### LISTED ENTRIES

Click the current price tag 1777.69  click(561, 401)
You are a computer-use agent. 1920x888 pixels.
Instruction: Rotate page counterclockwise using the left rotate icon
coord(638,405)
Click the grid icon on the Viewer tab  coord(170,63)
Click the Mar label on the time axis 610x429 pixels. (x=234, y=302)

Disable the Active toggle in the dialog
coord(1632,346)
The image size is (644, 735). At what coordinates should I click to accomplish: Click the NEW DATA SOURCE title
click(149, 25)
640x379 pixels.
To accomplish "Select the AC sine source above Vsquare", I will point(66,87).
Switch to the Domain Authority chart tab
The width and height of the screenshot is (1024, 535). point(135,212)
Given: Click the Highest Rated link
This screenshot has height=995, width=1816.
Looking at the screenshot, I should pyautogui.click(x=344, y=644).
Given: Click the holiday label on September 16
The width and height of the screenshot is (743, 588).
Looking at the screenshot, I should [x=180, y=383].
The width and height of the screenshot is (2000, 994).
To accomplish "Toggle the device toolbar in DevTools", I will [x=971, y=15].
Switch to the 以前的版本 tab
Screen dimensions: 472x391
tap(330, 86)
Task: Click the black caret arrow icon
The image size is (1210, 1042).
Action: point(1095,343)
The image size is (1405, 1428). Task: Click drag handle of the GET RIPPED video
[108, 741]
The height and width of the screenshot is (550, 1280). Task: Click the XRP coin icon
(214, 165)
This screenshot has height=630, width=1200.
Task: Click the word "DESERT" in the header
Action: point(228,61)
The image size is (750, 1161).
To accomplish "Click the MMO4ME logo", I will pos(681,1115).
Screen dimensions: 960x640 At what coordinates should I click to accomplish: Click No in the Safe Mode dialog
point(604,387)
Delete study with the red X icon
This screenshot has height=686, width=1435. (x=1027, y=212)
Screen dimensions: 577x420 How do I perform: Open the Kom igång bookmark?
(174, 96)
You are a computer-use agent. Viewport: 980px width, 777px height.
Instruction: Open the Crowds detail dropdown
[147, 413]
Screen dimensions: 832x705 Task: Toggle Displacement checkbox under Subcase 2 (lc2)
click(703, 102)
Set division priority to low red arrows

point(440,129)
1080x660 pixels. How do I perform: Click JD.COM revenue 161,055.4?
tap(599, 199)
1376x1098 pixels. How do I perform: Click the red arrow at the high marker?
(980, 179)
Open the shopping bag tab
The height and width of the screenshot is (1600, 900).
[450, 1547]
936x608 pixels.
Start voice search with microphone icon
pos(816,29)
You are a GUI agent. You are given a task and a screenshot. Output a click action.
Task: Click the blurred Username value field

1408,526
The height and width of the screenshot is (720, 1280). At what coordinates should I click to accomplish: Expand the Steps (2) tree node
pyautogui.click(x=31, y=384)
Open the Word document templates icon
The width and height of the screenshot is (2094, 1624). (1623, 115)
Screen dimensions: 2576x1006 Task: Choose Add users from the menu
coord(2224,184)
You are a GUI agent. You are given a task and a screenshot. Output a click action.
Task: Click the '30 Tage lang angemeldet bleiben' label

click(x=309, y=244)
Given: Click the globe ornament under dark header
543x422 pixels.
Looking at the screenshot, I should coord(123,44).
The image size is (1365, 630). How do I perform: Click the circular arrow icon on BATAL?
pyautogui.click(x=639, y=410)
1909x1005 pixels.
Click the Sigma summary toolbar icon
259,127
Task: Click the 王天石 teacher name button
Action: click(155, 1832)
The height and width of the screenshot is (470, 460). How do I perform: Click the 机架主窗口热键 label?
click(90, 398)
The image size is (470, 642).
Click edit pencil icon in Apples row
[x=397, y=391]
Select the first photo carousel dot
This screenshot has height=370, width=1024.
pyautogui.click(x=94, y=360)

######

## [TASK STATEMENT]
Transcribe the records exactly as they appear, from the line containing "The height and width of the screenshot is (720, 1280)." through the end of the records.

## [WORKED ANSWER]
The height and width of the screenshot is (720, 1280). At what coordinates should I click to accomplish: Expand the Steps (2) tree node
pyautogui.click(x=31, y=384)
Open the Word document templates icon
The width and height of the screenshot is (2094, 1624). (1623, 115)
Screen dimensions: 2576x1006 Task: Choose Add users from the menu
coord(2224,184)
You are a GUI agent. You are given a task and a screenshot. Output a click action.
Task: Click the '30 Tage lang angemeldet bleiben' label

click(x=309, y=244)
Given: Click the globe ornament under dark header
543x422 pixels.
Looking at the screenshot, I should coord(123,44).
The image size is (1365, 630). How do I perform: Click the circular arrow icon on BATAL?
pyautogui.click(x=639, y=410)
1909x1005 pixels.
Click the Sigma summary toolbar icon
259,127
Task: Click the 王天石 teacher name button
Action: click(155, 1832)
The height and width of the screenshot is (470, 460). How do I perform: Click the 机架主窗口热键 label?
click(90, 398)
The image size is (470, 642).
Click edit pencil icon in Apples row
[x=397, y=391]
Select the first photo carousel dot
This screenshot has height=370, width=1024.
pyautogui.click(x=94, y=360)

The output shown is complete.